Кушать мать отказывалась. Уколы делать тоже. Начала быстро слабеть, заговариваться, и я испугался.  Испугался своего бессилия, а не того, что она может умереть. В ее смерть я не верил. Я думал: ее жизни не будет конца! Я буду стареть, а она оставаться все той же маленькой старушкой с улыбкой, излучающей неземной свет. 

Я отнес на кухню тарелку с отвергнутой (в который раз!) кашей, взял музыкальную шкатулку и присел на кровать к матери. Глаза ее были закрыты, но она почувствовала мое присутствие и слабо махнула рукой – уходи! Я не ушел. Я поставил шкатулку на край постели, завел и открыл крышку. Серебристые, нежные звуки вальса поплыли по комнате. Вот они стали затихать, и я снова подкрутил завод. Через какое-то время заметил, что мать уснула. Дышала она спокойно и тихо.
Приход медсестры разбудил ее. Впервые без всяких уговоров она позволила сделать себе укол, выпила нужную таблетку и спросила супу. Каждый раз, когда я принимался ее кормить, я заводил музыкальную шкатулку. Мать не возражала. Она начала выздоравливать.

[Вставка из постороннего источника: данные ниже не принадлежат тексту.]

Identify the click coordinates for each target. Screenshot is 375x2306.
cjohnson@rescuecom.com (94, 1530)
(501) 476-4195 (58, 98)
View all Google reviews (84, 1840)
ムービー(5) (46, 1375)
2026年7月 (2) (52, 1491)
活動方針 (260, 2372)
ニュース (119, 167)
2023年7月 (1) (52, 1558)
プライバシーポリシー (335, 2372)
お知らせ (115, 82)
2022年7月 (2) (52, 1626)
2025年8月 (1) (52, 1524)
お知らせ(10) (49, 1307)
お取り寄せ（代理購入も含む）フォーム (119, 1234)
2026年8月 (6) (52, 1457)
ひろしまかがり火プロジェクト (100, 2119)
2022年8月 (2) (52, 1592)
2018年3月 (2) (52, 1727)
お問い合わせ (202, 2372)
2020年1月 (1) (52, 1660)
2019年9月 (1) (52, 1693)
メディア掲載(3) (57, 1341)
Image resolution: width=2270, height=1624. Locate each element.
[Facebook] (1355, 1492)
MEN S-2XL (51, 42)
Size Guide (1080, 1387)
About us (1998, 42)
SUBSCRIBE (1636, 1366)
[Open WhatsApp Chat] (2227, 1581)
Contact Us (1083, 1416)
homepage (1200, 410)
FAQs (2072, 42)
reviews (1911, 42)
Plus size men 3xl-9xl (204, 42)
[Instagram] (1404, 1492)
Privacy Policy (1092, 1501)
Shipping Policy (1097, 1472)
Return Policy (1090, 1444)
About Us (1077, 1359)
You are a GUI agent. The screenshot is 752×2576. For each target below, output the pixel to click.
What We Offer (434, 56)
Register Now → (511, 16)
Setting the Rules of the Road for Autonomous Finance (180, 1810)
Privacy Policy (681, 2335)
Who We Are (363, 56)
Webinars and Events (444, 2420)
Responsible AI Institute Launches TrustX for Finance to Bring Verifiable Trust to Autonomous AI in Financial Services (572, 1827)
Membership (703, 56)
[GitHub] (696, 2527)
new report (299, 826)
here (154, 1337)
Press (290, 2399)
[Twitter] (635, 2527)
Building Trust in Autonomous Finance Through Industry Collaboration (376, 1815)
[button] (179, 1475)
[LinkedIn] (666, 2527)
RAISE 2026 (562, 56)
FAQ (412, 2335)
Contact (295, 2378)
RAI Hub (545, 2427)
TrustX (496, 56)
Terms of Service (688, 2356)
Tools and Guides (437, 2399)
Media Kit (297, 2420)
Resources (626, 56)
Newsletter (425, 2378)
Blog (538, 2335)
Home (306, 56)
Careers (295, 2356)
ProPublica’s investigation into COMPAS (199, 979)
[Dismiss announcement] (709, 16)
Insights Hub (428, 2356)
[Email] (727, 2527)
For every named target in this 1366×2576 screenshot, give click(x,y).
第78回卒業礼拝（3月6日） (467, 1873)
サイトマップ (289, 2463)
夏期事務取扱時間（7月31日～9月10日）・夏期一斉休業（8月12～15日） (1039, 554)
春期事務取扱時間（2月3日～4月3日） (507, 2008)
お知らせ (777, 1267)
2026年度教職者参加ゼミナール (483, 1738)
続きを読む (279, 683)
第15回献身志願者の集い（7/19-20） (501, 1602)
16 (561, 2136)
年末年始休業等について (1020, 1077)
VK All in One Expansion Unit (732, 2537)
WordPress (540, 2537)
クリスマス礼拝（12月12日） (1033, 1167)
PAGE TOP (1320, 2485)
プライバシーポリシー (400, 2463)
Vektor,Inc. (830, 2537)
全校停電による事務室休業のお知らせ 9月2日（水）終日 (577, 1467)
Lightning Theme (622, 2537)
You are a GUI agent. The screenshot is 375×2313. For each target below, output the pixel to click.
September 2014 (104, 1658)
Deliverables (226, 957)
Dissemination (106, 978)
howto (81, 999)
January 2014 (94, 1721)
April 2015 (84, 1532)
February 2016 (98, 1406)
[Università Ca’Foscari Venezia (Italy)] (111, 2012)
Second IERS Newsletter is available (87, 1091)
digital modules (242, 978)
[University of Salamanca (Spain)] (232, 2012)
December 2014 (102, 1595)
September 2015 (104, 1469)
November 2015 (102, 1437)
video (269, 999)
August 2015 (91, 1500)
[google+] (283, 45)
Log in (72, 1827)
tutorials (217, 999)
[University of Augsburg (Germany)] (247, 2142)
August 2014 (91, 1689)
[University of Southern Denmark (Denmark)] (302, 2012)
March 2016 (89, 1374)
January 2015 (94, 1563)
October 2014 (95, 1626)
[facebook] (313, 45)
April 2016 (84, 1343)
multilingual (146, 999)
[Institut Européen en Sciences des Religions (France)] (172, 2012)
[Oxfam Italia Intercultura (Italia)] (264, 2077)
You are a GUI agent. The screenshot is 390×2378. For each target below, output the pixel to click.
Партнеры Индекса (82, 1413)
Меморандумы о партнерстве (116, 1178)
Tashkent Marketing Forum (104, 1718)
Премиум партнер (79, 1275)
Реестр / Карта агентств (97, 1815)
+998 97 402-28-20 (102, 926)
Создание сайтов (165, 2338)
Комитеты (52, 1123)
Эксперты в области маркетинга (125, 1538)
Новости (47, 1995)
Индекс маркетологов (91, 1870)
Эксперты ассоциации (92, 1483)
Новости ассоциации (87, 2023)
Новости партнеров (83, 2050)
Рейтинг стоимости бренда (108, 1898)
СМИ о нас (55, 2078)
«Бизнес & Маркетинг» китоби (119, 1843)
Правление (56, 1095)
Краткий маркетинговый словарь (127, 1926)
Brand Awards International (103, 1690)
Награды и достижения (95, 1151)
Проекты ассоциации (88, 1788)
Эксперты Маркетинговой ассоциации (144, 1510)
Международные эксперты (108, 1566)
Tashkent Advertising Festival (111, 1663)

От Капитолины Васильевны ни писем, ни посылок больше не приходило. В течение года я упорно продолжал писать в Тамбов. Ответов не было. Должно быть, Харон не успел еще доставить нашей Капе мои земные послания.   
До самой своей смерти мать не вспоминала о ней, а я никогда не затевал разговоров на эту тему. Музыкальная шкатулка мирно стояла на серванте, я заводил ее только тогда, когда в гости к нам привозили моих внуков.
Умерла мать неожиданно: вечером заснула, а утром не проснулась. Я ошибся: она не была бессмертна.